Men in Japan Have An Unquestionable Thirst To Do Weird Stuff to High School Girls

Men in Japan Have An Unquestionable Thirst To Do Weird Stuff to High School Girls
Carl Samson
By Carl Samson
January 27, 2017
More than ever, businesses involving services provided by high school girls have become more lucrative in Japan.
Consequently, competition has also heightened.
All eyes on the JK entertainment industry, which stands for joshi kousei or “high school girl.” In essence, it’s a niche market that caters to anyone interested in Japanese high school girls, but middle-aged men are the most common patrons.
Today, it is home to services that may sound downright bizarre to many. These include consultations, dates, the opportunity to smell and tickle, and even prostitution, Channel NewsAsia said.
As per police figures, over 170 JK businesses thrive in Tokyo alone. An estimated 300 to 400 are scattered throughout the nation.
Customers subscribe for different reasons. One reasoned, “There were not many opportunities to meet high school girls. So I want to become a high school boy again, like I was 20 years ago.”

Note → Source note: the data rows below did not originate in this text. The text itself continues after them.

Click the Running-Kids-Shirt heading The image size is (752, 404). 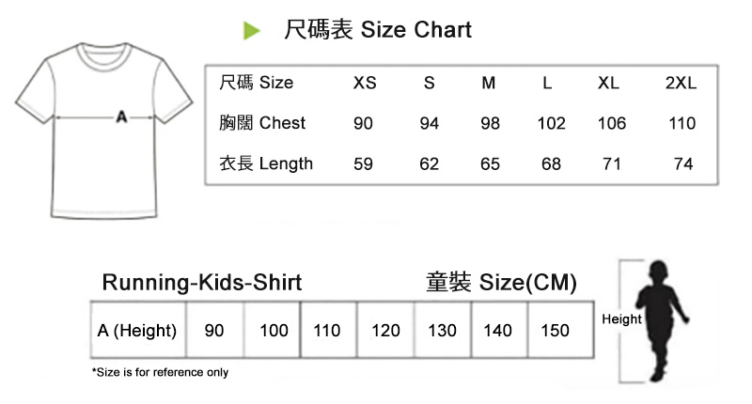pyautogui.click(x=202, y=282)
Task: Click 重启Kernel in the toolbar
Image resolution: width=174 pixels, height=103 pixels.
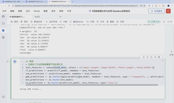Action: tap(76, 22)
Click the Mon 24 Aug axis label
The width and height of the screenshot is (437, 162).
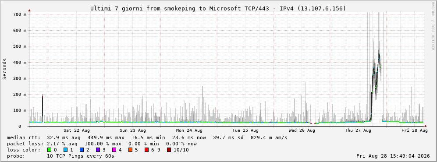[189, 130]
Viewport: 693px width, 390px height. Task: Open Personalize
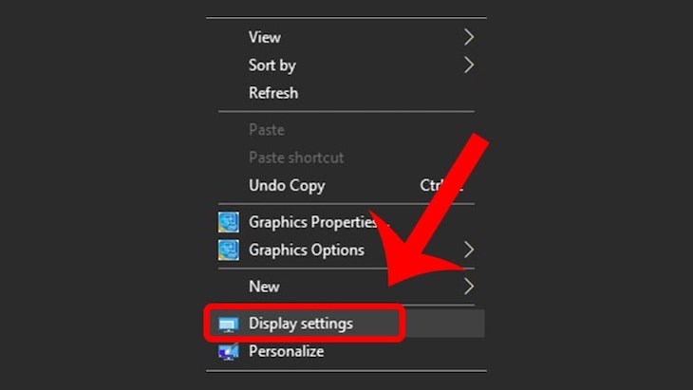287,351
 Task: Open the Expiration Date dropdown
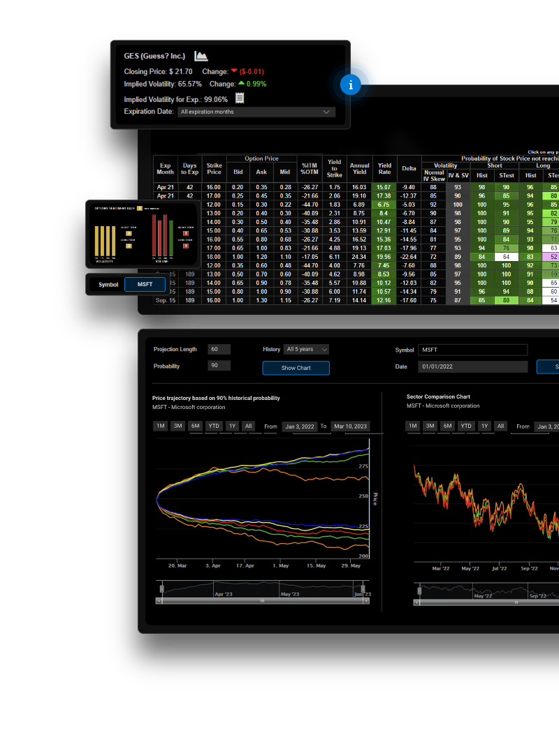click(256, 112)
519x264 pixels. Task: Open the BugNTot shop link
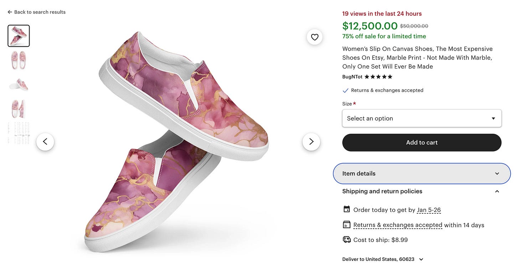tap(352, 77)
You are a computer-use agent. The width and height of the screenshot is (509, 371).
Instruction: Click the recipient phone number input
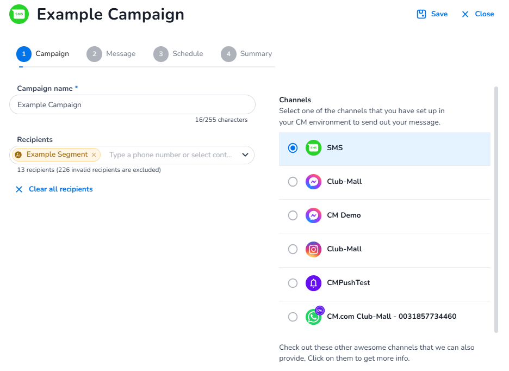coord(170,155)
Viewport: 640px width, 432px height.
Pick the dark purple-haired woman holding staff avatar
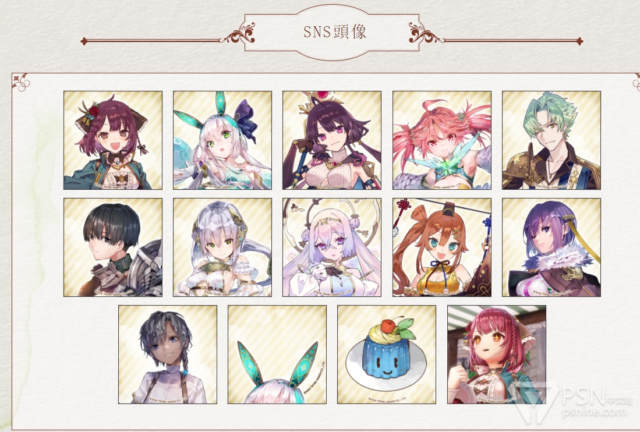[332, 140]
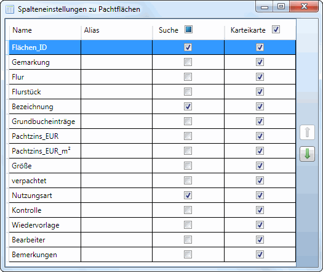Toggle the Suche header select-all checkbox

click(188, 30)
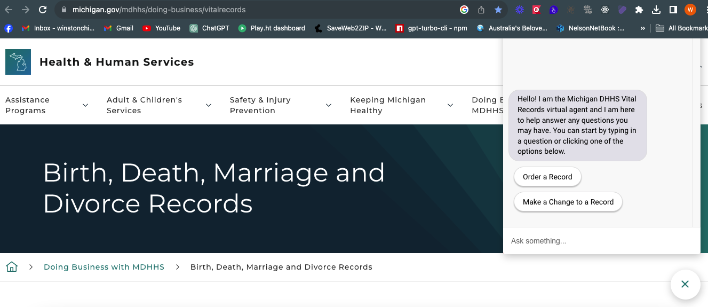Open the side panel icon
The height and width of the screenshot is (307, 708).
(x=673, y=10)
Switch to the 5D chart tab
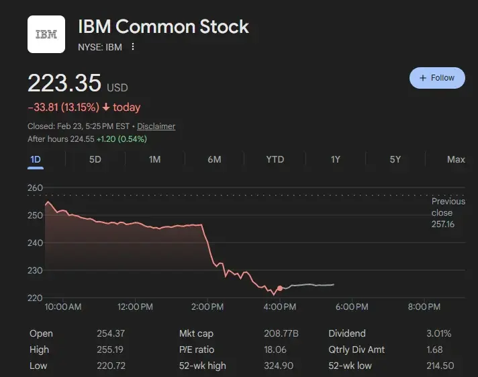The image size is (478, 377). tap(95, 159)
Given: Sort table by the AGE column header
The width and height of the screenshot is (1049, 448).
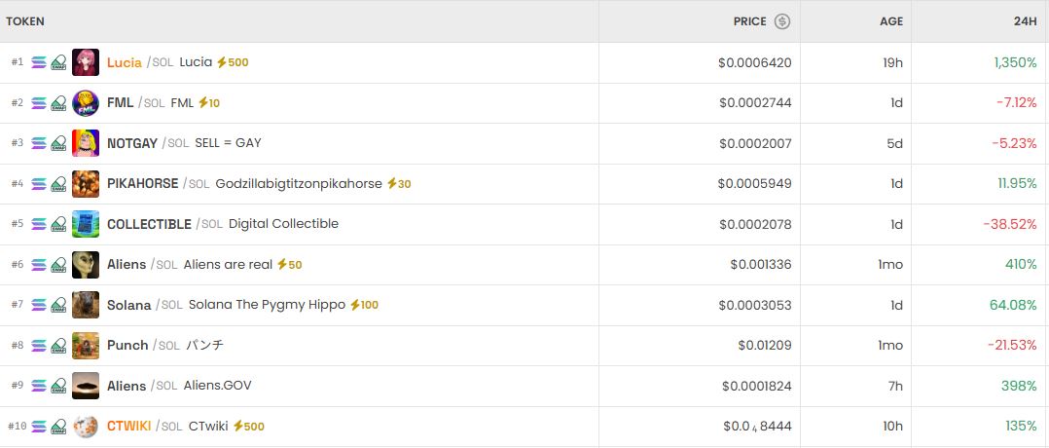Looking at the screenshot, I should click(x=890, y=21).
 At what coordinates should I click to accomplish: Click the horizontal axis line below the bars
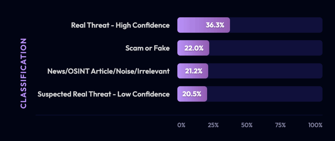point(179,115)

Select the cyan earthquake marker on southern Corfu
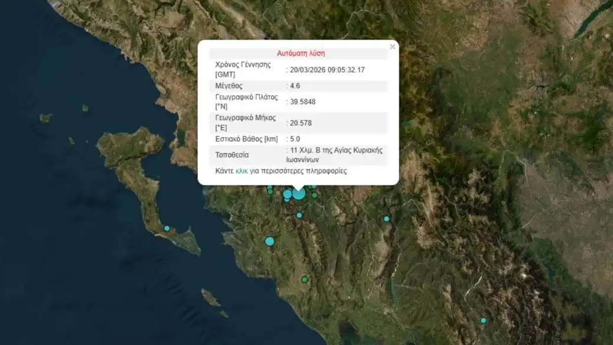coord(167,228)
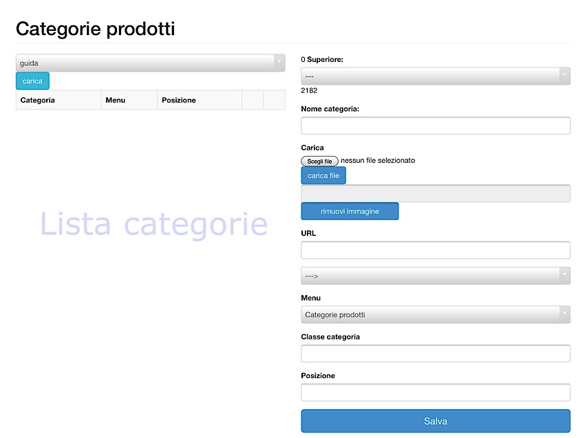Open the Menu dropdown showing Categorie prodotti

click(x=435, y=314)
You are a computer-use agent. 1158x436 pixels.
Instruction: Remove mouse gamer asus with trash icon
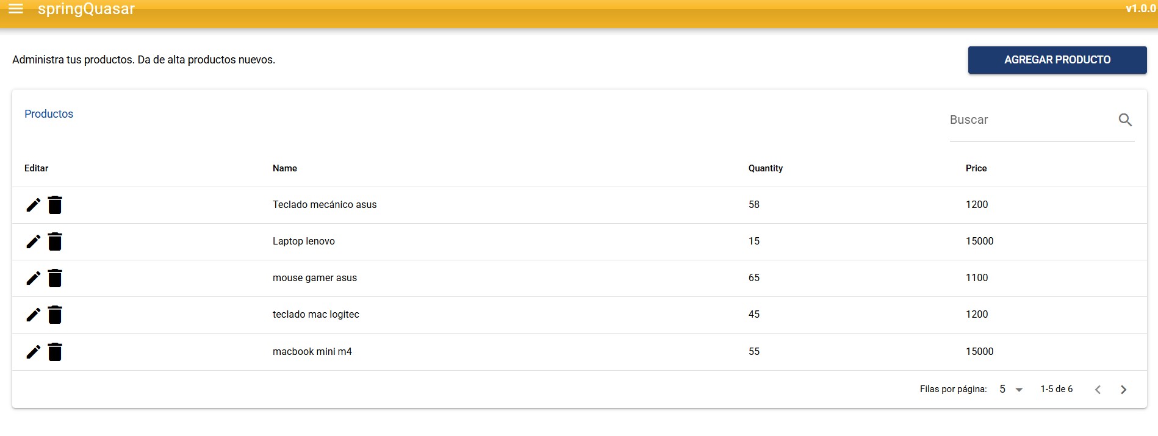(x=55, y=278)
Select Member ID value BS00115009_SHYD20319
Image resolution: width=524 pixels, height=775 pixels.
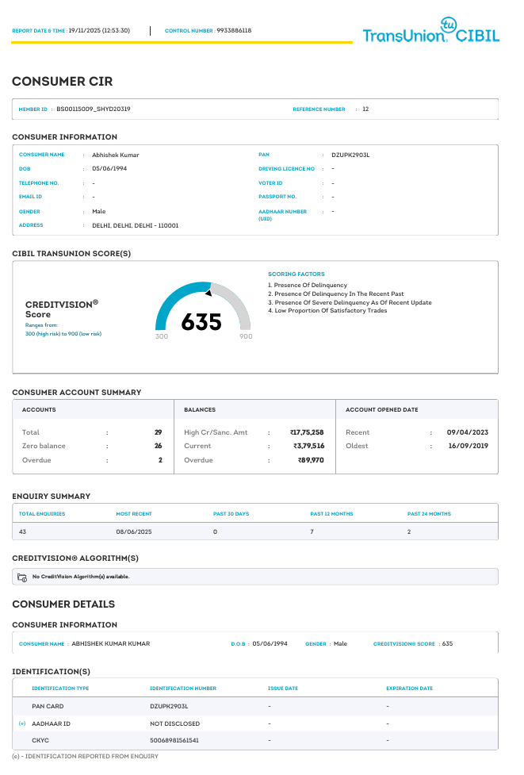click(x=94, y=109)
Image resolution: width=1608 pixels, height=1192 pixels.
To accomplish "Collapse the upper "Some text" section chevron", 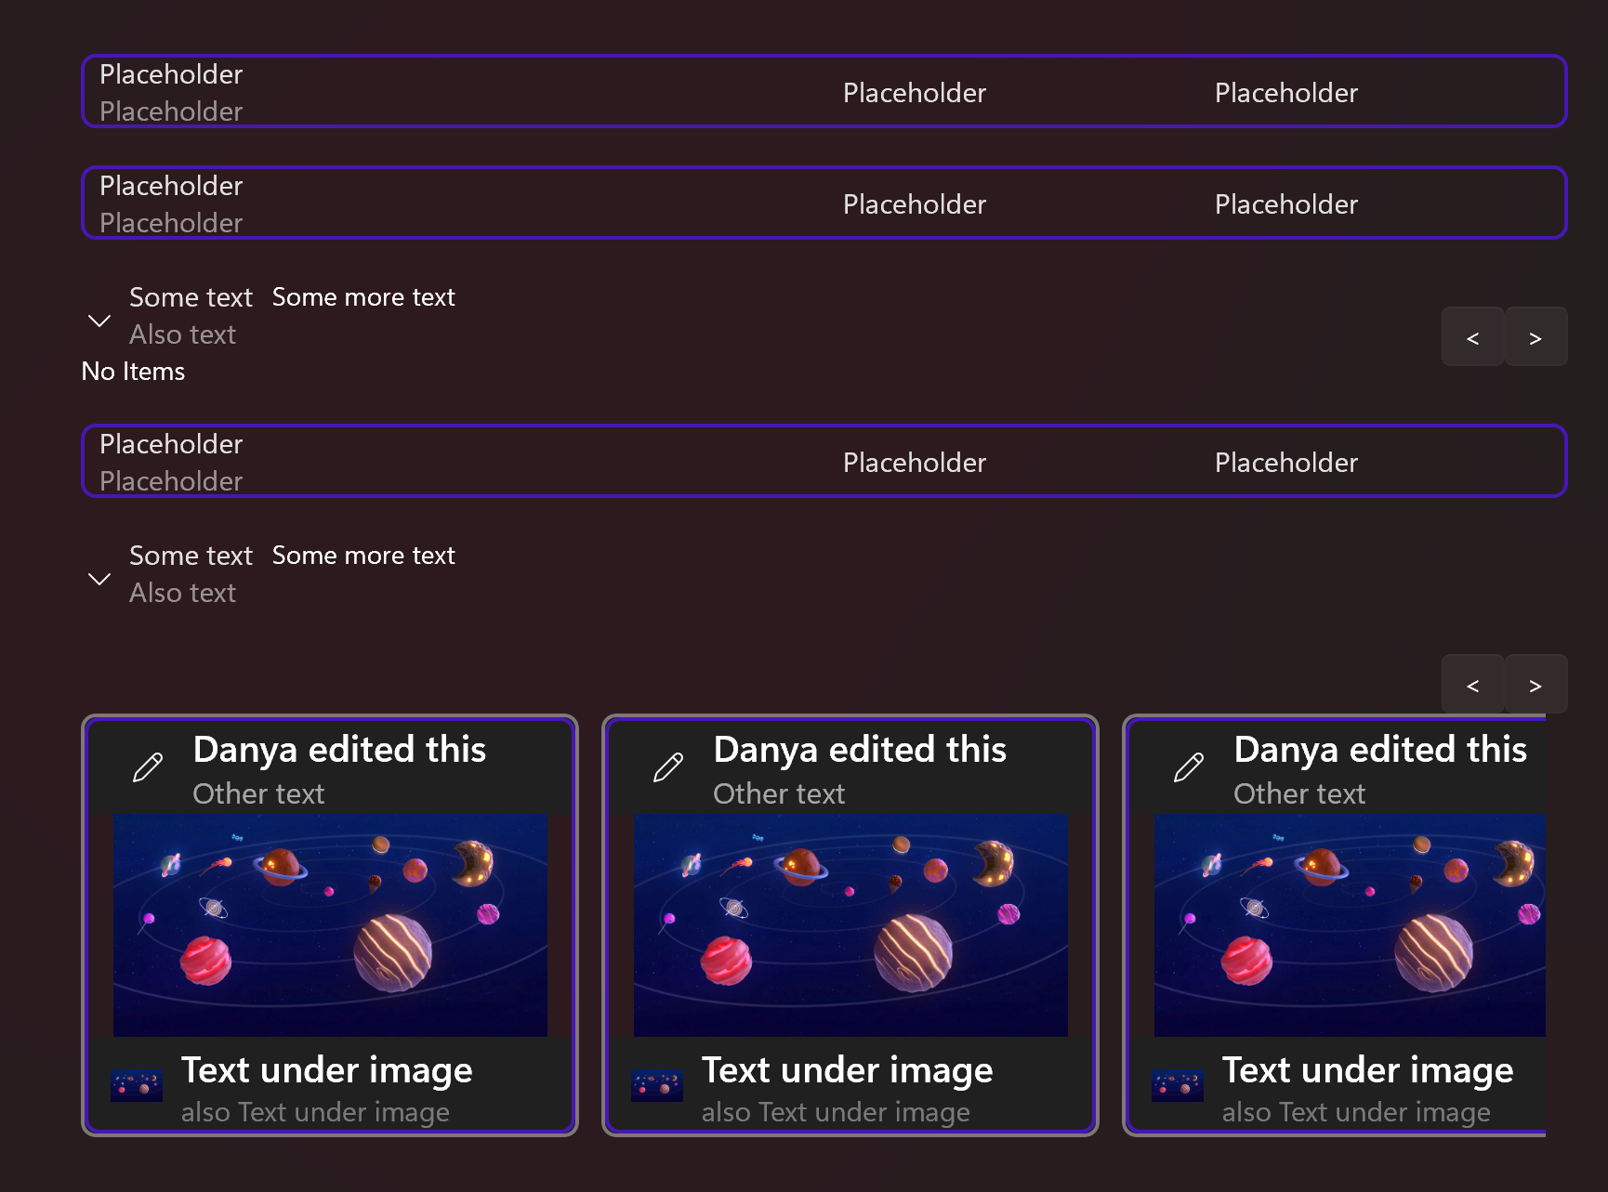I will tap(99, 321).
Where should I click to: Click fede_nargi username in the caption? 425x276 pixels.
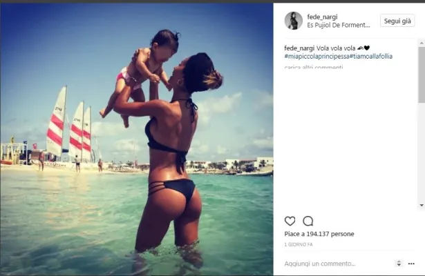tap(299, 48)
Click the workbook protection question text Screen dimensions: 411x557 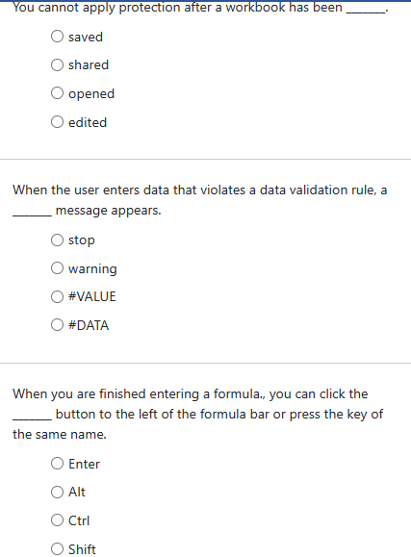pos(200,8)
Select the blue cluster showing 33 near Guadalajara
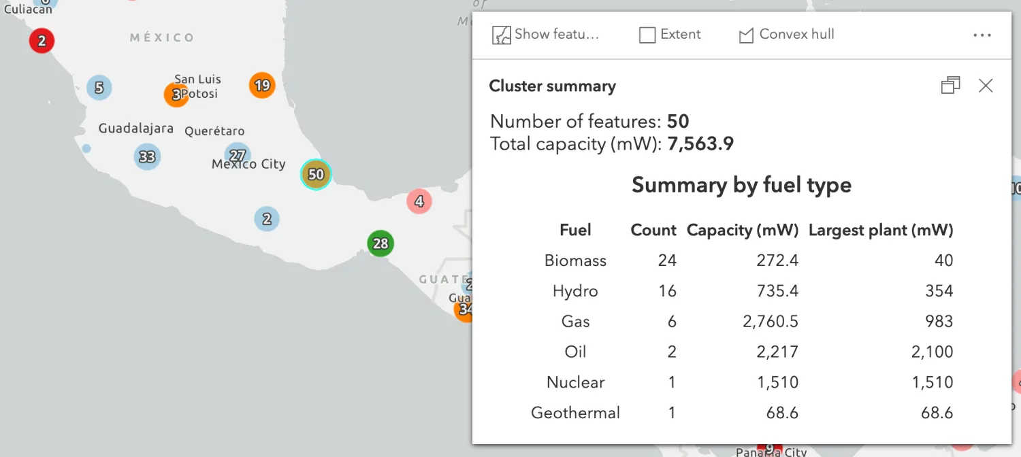The image size is (1021, 457). coord(146,157)
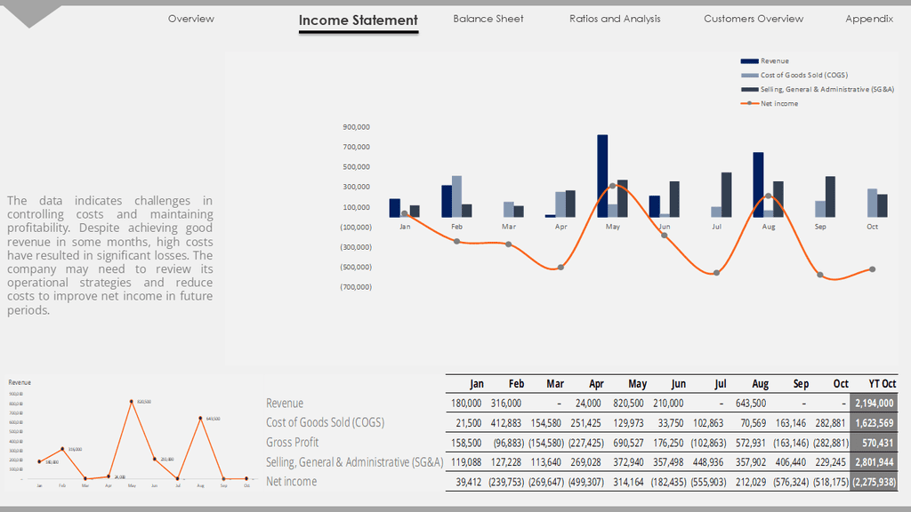Select the May revenue bar in chart
Screen dimensions: 911x512
(602, 176)
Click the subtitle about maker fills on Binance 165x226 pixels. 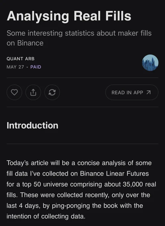coord(79,38)
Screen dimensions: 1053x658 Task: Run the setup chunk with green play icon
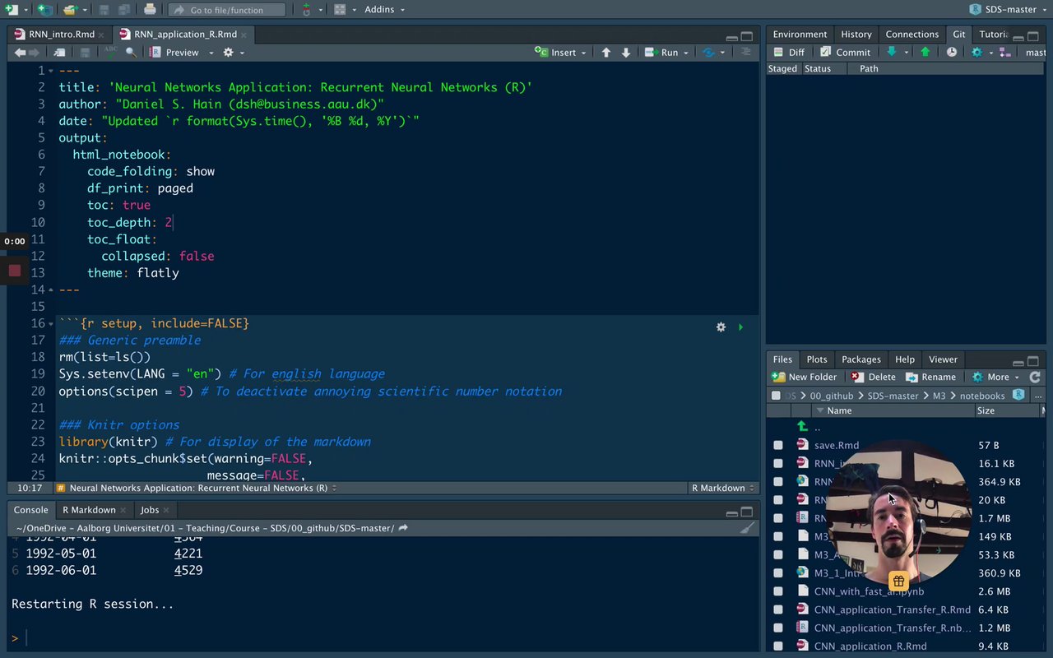pos(740,327)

“This is one way to reduce the stress I experience at work. I get to talk to teenagers about unusual topics, like make-up products.”
But then again, it’s not all just socializing. Japanese authorities are constantly challenged by establishments that offer services in the gray area of the legal spectrum. The age of consent in Japan is 13, but some prefectures raise the de-facto age to at least 16 under certain legal conditions. In addition, prostitution is illegal in the country under the Prostitution Prevention Law of 1957, which prohibits “intercourse with an unspecified person in exchange for payment.”
Then there’s the Child Welfare Act, which forbids inducing someone under the age of 18 to perform obscene acts. Allegedly, some JK outlets let school girls dance provocatively behind one-way mirrors as customers watched in private booths.
However, the Japanese government is on the move. According to The Japan Times, it will launch a nationwide probe on JK businesses this year.